Pilot project to screen for COVID-19 by gargling a success in the Montérégie

A pilot project to screen for COVID-19 by gargling in an elementary school in Saint-Hubert, on Montreal's South Shore, has produced such encouraging results that it will soon be extended to all elementary schools in the Montérégie region, The Canadian Press has learned.

The project hopes to combat absenteeism, as students and teachers would no longer have to leave the premises for testing if they came into contact with SARS-CoV-2.

"We wanted to take the testing out of the testing clinics," said Dr.
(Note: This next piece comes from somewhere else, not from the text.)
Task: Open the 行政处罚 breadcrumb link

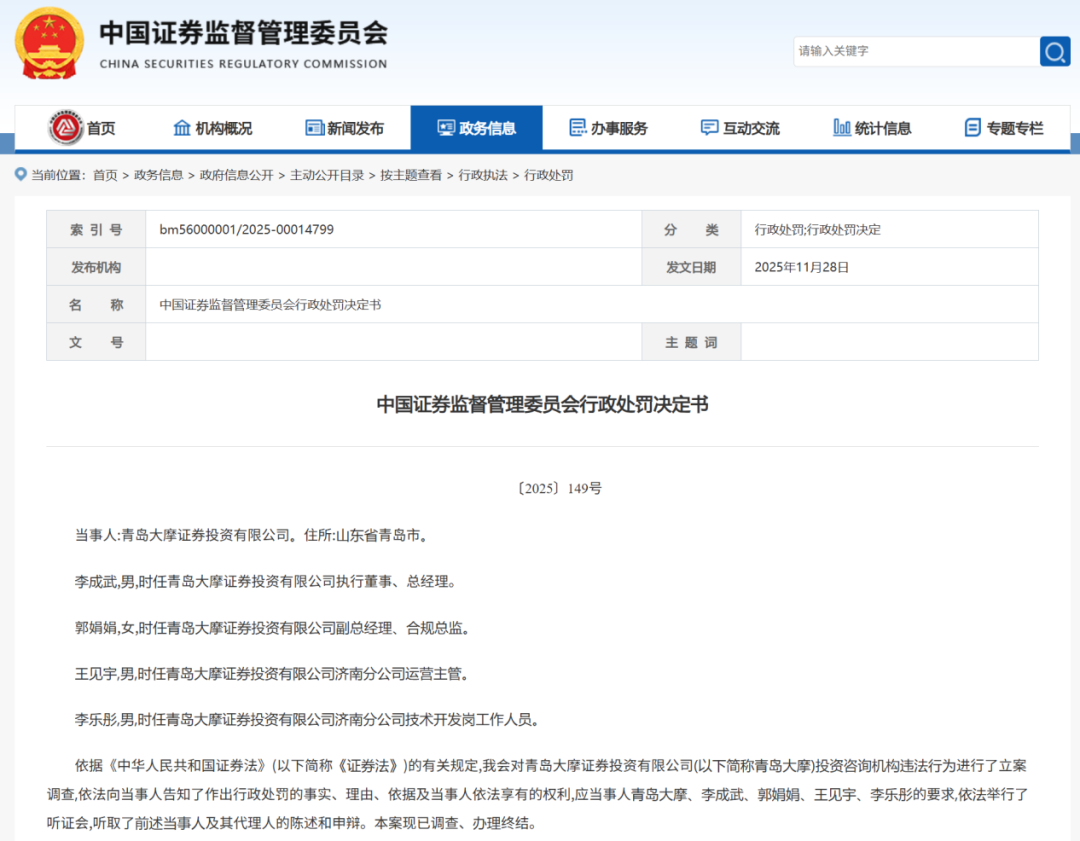Action: (548, 174)

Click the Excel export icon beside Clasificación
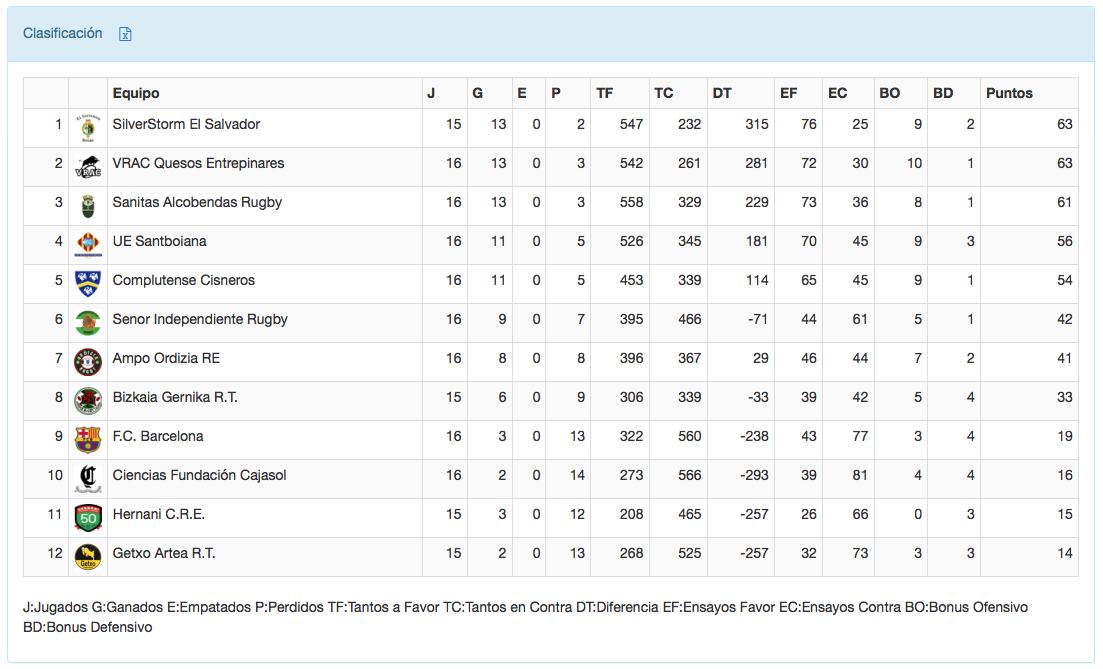click(x=126, y=34)
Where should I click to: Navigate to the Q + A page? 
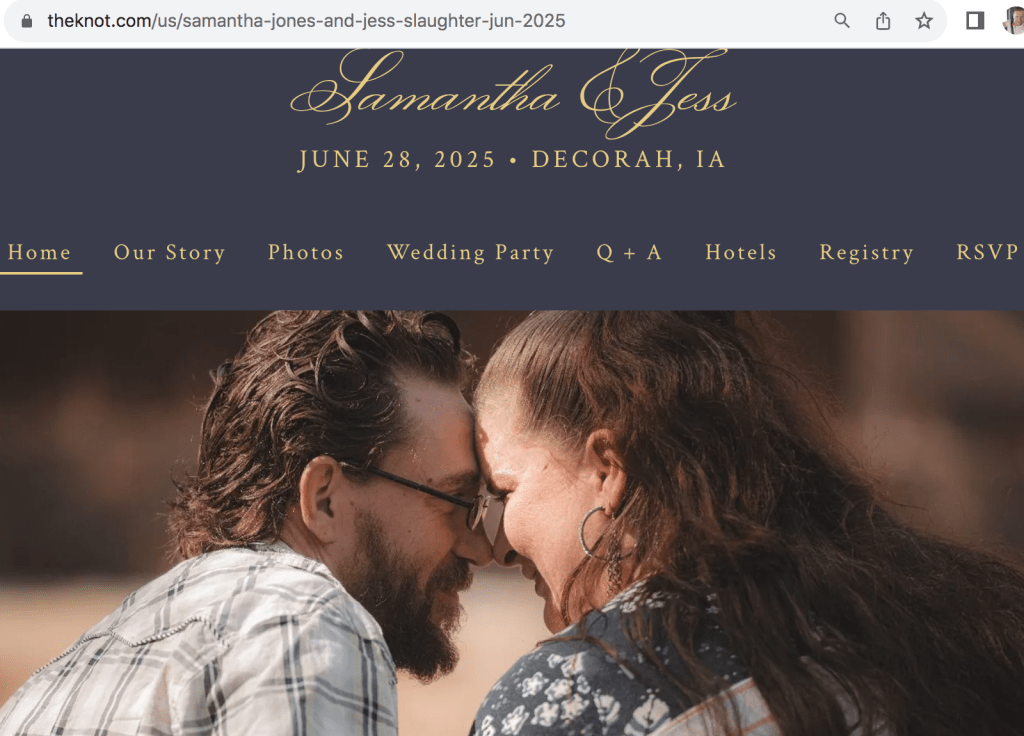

David-Martin Milot, public health and preventive medicine specialist with the CISSS de la Montérégie-Centre. "The gargle method is very easy to implement."

Eventually, schools may be able to organize screenings on their own, he adds, with materials provided by public health.

The samples collected will then be sent to a lab for analysis.

The pilot project worked "very, very well," Milot said -- though it was a simulation and there were no actual cases of COVID-19 at the school at that time.

In addition to parents and children not having to travel, clinics also benefited from the project because they did not have to accommodate groups of children, allowing them to focus on other patients.

"It's a win-win-win scenario for the principals, public health and the screening teams," said Milot.

An information campaign for parents will accompany the deployment of the gargle screening in participating schools in the Montérégie.

The provincial health and education ministers also recently announced that rapid tests for COVID-19 would be implemented in schools in ten regions of the province, including Montreal, Laval and the Montérégie.

A recent study led by Dr. Caroline Quach-Thanh concluded that rapid tests, when children are symptomatic, may prevent them from being sent home unnecessarily.

Rapid tests are also considered more effective when the viral load is high -- when the contagion is at its greatest -- and should be reserved for symptomatic individuals.

"Unlike a rapid screening test, (gargling) does not give an immediate result, for example, in a school," explains Dr. Annie-Claude Labbé of Maisonneuve-Rosemont Hospital. "Quick results are an advantage of rapid testing and that's why I say that the two could work together. Every little solution can contribute its part to solve a bigger problem and that's how we're going to get out of this crisis."